Active ETFs Came of Age in 2023

The first actively managed exchange traded funds came to market in 2008. But 2023 may be remembered as the year when the asset class matured, paving the way for broader long-term adoption. With increasing support for active ETFs among RIAs, fund sponsors are bringing more unique and valid offerings to market.

Two of this year’s more notable additions to the active ETF fray are the Calvert Ultra-Short Investment Grade ETF (CVSB) and the Calvert US Select Equity ETF (NYSE Arca: CVSE). Both funds turn a year old next month.

More advisors are warming to the benefits of active ETFs and the macroeconomic climate continues being conducive to active management. So CVSB and CVSE could gain more traction with market participants in 2024.

CVSB, CVSE Offer Active ETF Utility

The growth of actively managed ETFs has been something to behold, and data confirms as much.

“Active ETFs represented $444 billion in assets in October, nearly triple the amount in active ETFs in October 2020. There are 1,255 active ETFs currently traded on U.S. markets, up from roughly 350 in 2019. While they still comprise a small sliver of the more than $7 trillion ETF market, actively managed ETFs grew at a rate of 14% in the first half of 2023, compared to a 3% growth rate for passive ETFs,” according to Morgan Stanley research.

One of the reasons active ETFs are catching on with advisors and clients is that these funds can be deployed for a variety of reasons. For example, CVSB is useful for investors seeking income with diminished credit and interest rate risk. And CVSE could be appealing to investors seeking equity exposure with an ESG overlay.

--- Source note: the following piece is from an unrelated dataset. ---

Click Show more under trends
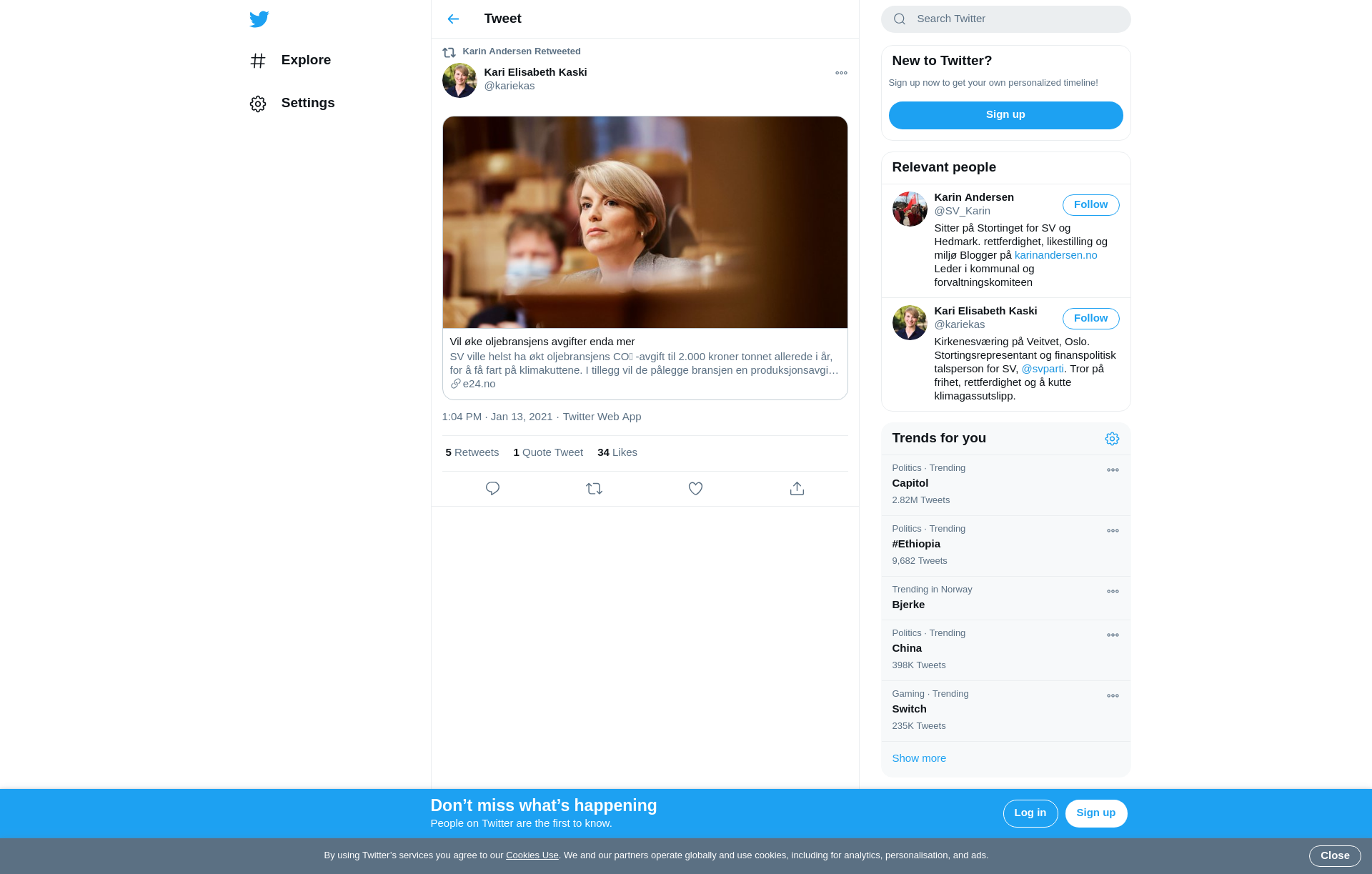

“Compared to passive ETFs, actively managed ETFs may offer investors tactical opportunities. For example, in active bond ETFs, investment managers can pick securities based on factors such as interest rate changes, global credit risks, duration or credit quality. And they can determine the size of their positions in these securities using fundamental or quantitative techniques,” added Morgan Stanley.

ETFs such as CVSB and CVSE could be appealing to investors who have long been devotees of actively managed mutual funds. ETFs, active or passive, are more tax efficient than mutual funds. That is to say ETFs don’t lob off capital gains distributions as frequently as mutual funds do. That means investors keep more of their hard-earned money.